Sounds bleak, right? But Granados journeys through this betwixt-and-between space with grit, grace and laugh-your-ass-off humor. It's hard to make incest, assault, infidelity, abandonment and alcoholism funny, but Granados deals with these issues by stripping off the saccharine-stained sentimentality that so many woe-is-me writers use. Granados tells her stories without flinching by crafting characters who are not just sad sacks.

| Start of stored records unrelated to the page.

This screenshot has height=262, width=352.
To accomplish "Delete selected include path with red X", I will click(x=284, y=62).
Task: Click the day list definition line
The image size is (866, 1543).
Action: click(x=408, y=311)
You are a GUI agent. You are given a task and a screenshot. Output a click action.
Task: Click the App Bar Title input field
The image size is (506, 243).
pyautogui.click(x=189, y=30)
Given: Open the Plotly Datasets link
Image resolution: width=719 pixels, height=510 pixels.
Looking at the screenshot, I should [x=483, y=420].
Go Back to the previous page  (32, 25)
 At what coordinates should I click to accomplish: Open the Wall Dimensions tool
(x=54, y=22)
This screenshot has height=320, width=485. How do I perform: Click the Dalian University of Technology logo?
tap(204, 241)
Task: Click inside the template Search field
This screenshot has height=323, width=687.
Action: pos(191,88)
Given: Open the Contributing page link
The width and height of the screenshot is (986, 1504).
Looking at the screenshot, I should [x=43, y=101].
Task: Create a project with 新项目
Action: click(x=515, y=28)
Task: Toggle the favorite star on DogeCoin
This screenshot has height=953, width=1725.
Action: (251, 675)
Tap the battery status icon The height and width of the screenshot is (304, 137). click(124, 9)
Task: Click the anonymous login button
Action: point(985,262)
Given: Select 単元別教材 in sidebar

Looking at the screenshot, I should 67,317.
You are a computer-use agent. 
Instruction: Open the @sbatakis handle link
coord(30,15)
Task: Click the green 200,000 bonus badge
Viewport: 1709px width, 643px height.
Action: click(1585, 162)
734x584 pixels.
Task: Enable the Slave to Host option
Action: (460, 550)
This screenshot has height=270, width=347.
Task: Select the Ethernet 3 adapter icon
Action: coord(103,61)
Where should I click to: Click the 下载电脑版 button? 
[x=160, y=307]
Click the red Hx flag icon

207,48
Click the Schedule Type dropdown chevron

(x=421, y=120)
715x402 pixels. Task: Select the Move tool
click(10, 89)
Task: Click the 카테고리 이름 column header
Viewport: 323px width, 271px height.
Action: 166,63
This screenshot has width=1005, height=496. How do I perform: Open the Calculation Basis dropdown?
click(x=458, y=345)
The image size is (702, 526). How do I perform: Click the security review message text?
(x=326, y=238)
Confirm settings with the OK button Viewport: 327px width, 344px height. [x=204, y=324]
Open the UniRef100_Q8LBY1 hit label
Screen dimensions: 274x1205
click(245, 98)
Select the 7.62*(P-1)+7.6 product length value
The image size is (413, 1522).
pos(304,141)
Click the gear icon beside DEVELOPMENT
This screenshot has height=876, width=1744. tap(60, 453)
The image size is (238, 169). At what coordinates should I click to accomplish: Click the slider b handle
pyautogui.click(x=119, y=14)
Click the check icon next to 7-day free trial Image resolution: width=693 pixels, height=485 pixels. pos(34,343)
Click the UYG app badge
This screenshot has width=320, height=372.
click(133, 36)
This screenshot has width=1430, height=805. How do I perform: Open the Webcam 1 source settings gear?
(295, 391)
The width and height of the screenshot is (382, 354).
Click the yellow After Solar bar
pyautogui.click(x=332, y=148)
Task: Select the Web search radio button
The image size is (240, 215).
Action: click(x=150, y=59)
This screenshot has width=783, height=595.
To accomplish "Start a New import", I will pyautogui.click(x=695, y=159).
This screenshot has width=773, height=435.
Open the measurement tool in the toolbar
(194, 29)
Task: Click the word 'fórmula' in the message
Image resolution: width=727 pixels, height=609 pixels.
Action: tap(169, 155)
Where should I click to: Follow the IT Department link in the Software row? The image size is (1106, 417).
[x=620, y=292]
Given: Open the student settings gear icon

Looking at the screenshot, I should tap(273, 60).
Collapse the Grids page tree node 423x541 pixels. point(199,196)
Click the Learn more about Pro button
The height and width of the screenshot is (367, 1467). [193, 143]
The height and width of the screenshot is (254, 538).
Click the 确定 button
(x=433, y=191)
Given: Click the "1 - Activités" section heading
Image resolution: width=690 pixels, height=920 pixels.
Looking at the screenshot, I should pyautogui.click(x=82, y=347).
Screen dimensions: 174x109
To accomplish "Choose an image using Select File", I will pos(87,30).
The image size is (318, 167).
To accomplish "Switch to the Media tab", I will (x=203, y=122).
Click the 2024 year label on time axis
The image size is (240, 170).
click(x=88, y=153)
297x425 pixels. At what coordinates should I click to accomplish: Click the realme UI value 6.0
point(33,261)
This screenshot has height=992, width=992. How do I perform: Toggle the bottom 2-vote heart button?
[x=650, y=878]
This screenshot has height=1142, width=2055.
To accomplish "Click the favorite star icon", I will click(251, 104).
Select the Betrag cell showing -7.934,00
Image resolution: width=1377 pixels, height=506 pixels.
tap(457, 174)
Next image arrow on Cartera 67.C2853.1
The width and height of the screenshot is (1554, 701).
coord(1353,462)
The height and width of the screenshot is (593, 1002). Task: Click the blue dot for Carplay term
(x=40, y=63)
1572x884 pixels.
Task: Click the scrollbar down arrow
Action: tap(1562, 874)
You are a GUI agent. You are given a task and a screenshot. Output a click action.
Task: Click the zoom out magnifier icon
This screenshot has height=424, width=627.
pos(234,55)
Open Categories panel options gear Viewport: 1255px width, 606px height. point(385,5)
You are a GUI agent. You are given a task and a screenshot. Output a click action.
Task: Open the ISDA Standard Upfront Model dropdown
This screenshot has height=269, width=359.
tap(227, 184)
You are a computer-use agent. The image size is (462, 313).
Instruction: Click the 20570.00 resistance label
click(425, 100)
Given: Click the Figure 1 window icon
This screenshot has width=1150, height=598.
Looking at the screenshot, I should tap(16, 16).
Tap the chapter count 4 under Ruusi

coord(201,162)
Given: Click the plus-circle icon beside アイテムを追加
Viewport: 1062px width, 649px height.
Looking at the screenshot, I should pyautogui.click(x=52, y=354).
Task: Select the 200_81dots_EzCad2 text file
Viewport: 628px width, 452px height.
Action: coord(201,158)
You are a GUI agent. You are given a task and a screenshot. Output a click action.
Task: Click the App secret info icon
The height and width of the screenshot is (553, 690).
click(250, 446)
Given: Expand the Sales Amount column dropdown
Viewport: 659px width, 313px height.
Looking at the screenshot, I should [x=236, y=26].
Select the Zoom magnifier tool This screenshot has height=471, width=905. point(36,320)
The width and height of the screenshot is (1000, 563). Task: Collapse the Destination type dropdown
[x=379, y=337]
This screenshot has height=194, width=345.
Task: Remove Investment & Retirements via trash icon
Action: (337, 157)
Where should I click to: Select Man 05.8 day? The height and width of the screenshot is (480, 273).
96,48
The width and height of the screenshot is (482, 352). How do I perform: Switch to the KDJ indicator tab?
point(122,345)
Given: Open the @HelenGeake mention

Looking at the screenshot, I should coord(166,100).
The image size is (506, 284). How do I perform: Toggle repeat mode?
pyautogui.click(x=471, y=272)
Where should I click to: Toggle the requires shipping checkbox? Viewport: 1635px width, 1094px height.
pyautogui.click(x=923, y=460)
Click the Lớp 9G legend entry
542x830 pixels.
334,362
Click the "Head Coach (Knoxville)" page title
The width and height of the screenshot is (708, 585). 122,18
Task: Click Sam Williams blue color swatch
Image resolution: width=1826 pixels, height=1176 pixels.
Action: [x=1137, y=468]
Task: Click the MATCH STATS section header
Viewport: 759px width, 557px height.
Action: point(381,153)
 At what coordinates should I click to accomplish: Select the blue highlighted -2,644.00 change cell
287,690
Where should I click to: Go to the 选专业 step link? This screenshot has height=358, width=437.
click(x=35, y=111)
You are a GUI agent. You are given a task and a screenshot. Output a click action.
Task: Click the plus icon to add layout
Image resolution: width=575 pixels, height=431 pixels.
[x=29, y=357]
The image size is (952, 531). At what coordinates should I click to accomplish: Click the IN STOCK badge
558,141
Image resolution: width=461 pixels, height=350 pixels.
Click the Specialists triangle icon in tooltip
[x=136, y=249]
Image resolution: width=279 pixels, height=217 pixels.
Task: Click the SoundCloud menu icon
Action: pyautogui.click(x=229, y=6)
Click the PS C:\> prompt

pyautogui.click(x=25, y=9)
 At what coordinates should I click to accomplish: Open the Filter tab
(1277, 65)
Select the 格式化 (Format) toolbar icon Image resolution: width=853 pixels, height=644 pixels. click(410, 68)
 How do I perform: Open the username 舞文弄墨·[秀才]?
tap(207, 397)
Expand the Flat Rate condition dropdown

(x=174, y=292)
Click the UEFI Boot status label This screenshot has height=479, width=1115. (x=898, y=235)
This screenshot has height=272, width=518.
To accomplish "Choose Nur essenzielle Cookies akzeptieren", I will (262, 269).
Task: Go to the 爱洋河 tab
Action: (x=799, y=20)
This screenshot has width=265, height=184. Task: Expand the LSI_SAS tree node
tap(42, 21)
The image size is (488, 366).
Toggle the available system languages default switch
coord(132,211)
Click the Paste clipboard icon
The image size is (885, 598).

For instance, Dora in "Love Web" is an obsessive, Rubenesque secretary who lusts after her fellow cubicle-monkey, James Morris. Dora fantasizes about him seeing the real woman beneath her breakfast-taco-stained blouse. But Dora is not a pathetic character; she fights back, both in her fantasies and in her gatekeeping of James' phone calls. Dora goes to lengths both hilarious and disturbing to garner James' attention, and what the reader is left with isn't an "end" per se in the traditional story-speak of "arc," but more of a yearning, awkward conflict documented, teased and picked apart by complex characters.

Thank god for Granados' attention to complexity and wit, because the lives she writes about, and the ones we as readers lead, are more multifaceted and playful than what's currently in favor: social-realist renditions of motivational-speaker memoirists and thinly veiled autobiography-as-fiction, life-sucks-and-then-you-die humdrums. Granados' debut is a strong one, and the 14 tales she tells in this collection convince me there will be more, and better, stories to come.